:: Problema breve 1 ::
Reproduce sin ningún cambio el fragmento del texto sobre el Prado de Ciudad Real que va desde "Ciudad Real: ¿Verdad" hasta "día del Señor!".

:: Texto de lectura ::
------------------------------------------------
Ciudad Real: ¿Verdad que no serías tú
sin la Puerta de Toledo, sin el Prado, sin Santa María? Esta, tu espíritu; el
otro, la vida; por aquella… ¡a la Paz!...
¡“El otro”! Nuestro Prado. De quien dijo
Gabriel Miró: “Frente a la iglesia se abría el paseo con olmos, tablado para la
música, bancos para solearse los mendigos”, y yo corrijo así: “para solearse
los viejecicos” ¿verdad, Prado nuestro?
¡Prado de engolado paseo del medio! ¡Prado
de menestrales en los paseos de alrededor! ¡Prado de pólvoras y tracas de
feria! ¡Paseo de la Virgen, el día del Señor!
------------------------------------------------
:: Problema breve 2 ::
Convierte en una lista JSON de cadenas todo lo que va desde el comienzo de las filas hasta la línea que contiene "I want to click on public", con ambos extremos incluidos, una cadena por línea y sin las líneas en blanco.
------------------------------------------------
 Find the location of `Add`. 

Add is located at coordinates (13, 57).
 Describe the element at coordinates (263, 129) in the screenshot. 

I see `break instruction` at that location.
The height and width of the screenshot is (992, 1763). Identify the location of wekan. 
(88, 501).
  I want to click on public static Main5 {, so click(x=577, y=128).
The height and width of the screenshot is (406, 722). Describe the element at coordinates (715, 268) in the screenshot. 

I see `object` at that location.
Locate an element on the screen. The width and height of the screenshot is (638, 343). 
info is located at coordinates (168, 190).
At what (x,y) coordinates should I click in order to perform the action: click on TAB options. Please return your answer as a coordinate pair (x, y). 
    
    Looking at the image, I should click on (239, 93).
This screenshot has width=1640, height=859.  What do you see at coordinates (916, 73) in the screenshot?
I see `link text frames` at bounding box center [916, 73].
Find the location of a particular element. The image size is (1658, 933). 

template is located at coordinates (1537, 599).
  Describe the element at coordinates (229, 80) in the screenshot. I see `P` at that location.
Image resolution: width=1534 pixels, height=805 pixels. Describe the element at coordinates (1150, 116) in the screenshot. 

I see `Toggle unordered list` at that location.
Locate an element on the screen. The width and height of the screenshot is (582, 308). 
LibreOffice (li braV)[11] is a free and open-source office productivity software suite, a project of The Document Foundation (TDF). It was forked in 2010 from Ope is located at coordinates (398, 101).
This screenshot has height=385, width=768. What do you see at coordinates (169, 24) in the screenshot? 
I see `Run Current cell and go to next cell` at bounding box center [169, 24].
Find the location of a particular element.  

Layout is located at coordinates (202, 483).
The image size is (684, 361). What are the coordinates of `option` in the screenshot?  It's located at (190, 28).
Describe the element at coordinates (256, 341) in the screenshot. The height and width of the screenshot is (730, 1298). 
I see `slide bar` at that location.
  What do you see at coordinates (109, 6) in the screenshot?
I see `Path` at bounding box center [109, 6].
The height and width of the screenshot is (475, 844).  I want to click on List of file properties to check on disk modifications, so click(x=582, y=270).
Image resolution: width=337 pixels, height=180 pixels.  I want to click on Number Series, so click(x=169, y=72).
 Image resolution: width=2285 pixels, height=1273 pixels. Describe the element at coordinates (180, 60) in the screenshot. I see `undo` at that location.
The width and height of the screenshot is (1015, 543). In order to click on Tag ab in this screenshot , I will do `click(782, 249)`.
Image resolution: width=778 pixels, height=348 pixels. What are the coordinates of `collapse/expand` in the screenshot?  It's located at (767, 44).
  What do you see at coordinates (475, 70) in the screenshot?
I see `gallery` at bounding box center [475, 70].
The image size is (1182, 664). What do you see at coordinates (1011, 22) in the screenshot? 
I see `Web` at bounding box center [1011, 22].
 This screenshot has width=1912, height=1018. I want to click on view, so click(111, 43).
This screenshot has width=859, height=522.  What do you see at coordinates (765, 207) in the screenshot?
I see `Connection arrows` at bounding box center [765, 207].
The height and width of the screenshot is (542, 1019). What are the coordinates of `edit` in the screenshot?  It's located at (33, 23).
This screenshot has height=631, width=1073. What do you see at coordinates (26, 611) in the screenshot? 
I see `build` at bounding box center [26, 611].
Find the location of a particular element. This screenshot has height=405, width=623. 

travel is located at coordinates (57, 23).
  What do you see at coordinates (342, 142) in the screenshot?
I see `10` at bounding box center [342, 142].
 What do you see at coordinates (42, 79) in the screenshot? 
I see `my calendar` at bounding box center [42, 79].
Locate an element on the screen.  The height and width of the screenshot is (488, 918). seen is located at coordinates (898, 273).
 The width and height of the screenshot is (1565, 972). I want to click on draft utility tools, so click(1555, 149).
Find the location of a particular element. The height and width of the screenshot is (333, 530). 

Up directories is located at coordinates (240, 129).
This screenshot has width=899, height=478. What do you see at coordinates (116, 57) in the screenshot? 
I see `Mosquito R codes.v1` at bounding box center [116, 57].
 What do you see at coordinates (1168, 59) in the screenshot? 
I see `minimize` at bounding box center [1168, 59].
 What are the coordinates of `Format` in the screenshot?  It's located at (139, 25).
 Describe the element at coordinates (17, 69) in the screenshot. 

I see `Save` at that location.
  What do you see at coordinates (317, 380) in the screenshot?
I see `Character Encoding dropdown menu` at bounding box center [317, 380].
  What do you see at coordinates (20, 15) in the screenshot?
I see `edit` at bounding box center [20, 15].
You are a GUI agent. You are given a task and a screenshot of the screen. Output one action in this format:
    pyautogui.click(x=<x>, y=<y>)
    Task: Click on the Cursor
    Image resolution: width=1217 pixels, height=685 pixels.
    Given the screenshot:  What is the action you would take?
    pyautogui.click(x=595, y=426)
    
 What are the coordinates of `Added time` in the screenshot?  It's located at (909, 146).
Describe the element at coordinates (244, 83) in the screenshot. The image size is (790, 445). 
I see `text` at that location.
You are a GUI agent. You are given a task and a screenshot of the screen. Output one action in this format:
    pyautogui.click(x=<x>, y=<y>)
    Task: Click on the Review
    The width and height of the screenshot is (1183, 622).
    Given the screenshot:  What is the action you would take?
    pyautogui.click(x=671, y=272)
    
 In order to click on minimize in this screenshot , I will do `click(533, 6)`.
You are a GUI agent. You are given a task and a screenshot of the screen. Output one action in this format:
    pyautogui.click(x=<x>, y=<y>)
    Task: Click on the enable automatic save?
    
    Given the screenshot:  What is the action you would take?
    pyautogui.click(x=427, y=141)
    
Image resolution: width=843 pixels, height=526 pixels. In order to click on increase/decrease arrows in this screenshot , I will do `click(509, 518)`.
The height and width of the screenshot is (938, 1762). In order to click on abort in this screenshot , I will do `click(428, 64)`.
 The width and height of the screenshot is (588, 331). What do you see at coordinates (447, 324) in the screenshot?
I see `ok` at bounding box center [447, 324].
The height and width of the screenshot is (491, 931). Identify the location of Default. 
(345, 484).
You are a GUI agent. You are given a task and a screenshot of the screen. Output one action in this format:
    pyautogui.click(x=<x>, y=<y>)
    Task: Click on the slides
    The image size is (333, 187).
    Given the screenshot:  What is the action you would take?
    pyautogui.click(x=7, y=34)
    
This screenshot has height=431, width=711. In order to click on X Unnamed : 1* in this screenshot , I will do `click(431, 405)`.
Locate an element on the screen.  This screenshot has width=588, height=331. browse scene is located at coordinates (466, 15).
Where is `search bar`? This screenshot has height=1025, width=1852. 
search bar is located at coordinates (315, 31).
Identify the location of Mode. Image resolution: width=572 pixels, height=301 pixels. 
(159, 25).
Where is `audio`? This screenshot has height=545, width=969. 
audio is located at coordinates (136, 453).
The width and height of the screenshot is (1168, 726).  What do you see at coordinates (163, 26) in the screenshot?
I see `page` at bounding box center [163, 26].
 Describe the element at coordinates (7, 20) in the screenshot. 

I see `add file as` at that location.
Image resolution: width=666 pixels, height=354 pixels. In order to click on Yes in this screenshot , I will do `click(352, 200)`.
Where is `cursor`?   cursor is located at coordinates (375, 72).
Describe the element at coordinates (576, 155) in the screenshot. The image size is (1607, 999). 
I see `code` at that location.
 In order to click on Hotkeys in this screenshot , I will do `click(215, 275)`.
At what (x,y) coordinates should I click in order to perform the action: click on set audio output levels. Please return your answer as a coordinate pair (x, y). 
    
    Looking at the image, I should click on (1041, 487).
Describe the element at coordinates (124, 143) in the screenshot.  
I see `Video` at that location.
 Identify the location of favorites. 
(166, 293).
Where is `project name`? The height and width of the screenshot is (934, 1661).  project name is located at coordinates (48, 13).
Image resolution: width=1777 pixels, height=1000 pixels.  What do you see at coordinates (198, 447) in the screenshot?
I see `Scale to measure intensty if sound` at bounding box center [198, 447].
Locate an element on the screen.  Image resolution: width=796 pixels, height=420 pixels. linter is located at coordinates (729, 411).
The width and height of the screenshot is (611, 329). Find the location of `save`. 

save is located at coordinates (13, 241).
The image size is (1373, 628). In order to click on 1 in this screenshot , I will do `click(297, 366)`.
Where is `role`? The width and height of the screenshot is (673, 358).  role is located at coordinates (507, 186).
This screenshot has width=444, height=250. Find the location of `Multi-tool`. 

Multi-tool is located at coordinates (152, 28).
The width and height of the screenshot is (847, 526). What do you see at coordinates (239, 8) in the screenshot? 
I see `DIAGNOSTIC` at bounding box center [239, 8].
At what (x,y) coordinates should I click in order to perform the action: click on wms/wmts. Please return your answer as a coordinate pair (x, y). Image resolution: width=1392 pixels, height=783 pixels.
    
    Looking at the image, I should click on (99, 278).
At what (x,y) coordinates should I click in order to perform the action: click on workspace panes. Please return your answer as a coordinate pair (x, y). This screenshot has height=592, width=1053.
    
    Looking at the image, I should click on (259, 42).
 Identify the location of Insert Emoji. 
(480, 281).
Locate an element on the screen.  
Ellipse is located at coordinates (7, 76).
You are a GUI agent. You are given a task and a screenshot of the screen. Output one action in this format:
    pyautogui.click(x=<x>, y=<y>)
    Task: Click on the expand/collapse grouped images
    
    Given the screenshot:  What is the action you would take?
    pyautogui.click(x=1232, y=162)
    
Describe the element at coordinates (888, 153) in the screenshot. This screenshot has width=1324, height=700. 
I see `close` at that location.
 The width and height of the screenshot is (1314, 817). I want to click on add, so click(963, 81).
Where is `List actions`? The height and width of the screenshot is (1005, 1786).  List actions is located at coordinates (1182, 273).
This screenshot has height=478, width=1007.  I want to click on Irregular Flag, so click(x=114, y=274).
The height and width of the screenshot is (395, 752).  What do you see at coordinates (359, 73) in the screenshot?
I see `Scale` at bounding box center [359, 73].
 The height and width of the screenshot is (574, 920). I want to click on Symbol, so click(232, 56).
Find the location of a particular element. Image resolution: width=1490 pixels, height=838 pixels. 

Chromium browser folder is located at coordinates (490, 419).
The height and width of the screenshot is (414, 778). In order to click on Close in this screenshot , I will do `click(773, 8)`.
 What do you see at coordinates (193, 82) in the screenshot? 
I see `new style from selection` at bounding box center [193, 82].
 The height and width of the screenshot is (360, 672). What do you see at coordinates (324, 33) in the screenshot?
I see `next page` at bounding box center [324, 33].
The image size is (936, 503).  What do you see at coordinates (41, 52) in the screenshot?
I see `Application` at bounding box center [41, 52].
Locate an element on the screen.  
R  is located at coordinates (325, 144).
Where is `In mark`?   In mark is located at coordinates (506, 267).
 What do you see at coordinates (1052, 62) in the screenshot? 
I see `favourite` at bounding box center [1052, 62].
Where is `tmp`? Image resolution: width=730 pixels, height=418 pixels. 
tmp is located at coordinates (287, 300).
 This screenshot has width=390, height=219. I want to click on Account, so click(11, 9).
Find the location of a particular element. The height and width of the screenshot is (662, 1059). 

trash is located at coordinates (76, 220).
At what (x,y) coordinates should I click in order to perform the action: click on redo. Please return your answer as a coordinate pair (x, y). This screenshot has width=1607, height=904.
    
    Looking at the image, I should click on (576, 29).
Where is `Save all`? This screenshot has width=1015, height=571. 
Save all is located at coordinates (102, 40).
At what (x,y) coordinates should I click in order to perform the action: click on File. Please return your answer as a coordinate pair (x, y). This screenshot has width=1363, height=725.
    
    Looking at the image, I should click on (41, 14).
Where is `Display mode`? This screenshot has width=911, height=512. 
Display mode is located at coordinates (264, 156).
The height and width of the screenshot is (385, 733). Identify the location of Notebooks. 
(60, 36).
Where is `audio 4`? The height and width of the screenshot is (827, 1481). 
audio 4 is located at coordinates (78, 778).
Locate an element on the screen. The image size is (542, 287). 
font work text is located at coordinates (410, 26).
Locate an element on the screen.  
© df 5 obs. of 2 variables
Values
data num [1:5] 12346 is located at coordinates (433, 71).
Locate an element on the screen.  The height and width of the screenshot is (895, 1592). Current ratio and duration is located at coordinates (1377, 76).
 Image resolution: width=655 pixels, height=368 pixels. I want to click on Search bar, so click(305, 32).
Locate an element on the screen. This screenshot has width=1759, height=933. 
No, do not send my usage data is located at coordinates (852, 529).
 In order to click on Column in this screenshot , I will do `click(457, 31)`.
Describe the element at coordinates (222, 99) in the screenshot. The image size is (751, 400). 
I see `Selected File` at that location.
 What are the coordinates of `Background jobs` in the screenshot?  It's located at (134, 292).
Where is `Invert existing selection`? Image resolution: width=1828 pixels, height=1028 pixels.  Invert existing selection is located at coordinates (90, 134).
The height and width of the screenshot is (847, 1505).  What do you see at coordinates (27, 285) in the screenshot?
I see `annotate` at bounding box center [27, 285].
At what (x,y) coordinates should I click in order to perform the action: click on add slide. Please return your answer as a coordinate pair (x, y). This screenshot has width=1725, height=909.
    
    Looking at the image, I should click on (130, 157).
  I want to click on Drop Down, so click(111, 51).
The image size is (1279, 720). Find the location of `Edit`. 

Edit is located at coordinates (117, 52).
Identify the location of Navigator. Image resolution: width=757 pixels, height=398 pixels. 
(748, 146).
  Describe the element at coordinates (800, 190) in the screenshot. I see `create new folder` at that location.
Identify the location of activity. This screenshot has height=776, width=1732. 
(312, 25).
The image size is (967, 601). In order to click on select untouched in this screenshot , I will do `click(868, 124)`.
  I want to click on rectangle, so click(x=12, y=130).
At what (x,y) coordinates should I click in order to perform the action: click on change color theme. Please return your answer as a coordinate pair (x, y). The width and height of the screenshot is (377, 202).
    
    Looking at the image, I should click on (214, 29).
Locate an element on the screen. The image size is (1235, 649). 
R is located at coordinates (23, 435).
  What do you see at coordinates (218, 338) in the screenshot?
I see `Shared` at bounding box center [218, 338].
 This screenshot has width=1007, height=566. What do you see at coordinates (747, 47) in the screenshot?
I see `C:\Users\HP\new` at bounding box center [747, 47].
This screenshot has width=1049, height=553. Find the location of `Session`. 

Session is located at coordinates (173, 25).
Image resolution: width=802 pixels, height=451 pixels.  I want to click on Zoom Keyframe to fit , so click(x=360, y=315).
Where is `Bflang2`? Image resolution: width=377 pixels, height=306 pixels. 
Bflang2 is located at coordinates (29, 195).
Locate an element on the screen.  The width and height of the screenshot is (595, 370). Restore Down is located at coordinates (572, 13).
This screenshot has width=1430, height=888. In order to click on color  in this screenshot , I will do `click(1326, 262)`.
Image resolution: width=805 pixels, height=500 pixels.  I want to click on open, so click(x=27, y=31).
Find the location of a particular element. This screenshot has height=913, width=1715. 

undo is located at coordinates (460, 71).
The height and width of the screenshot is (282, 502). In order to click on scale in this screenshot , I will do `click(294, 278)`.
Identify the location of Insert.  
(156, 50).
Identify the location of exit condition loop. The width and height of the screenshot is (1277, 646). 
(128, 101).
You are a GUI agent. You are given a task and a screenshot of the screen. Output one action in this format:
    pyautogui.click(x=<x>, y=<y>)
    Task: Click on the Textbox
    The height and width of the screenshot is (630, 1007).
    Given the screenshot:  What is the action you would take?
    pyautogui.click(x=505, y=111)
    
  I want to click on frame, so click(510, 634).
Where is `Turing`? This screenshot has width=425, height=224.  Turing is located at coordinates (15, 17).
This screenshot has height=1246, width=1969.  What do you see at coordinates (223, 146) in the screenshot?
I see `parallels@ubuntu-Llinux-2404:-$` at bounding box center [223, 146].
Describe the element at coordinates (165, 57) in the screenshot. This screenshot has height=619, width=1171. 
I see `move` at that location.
------------------------------------------------
:: Resultado 1 ::
Ciudad Real: ¿Verdad que no serías tú
sin la Puerta de Toledo, sin el Prado, sin Santa María? Esta, tu espíritu; el
otro, la vida; por aquella… ¡a la Paz!...
¡“El otro”! Nuestro Prado. De quien dijo
Gabriel Miró: “Frente a la iglesia se abría el paseo con olmos, tablado para la
música, bancos para solearse los mendigos”, y yo corrijo así: “para solearse
los viejecicos” ¿verdad, Prado nuestro?
¡Prado de engolado paseo del medio! ¡Prado
de menestrales en los paseos de alrededor! ¡Prado de pólvoras y tracas de
feria! ¡Paseo de la Virgen, el día del Señor!

:: Resultado 2 ::
[
  " Find the location of `Add`. ",
  "Add is located at coordinates (13, 57).",
  " Describe the element at coordinates (263, 129) in the screenshot. ",
  "I see `break instruction` at that location.",
  "The height and width of the screenshot is (992, 1763). Identify the location of wekan. ",
  "(88, 501).",
  "  I want to click on public static Main5 {, so click(x=577, y=128)."
]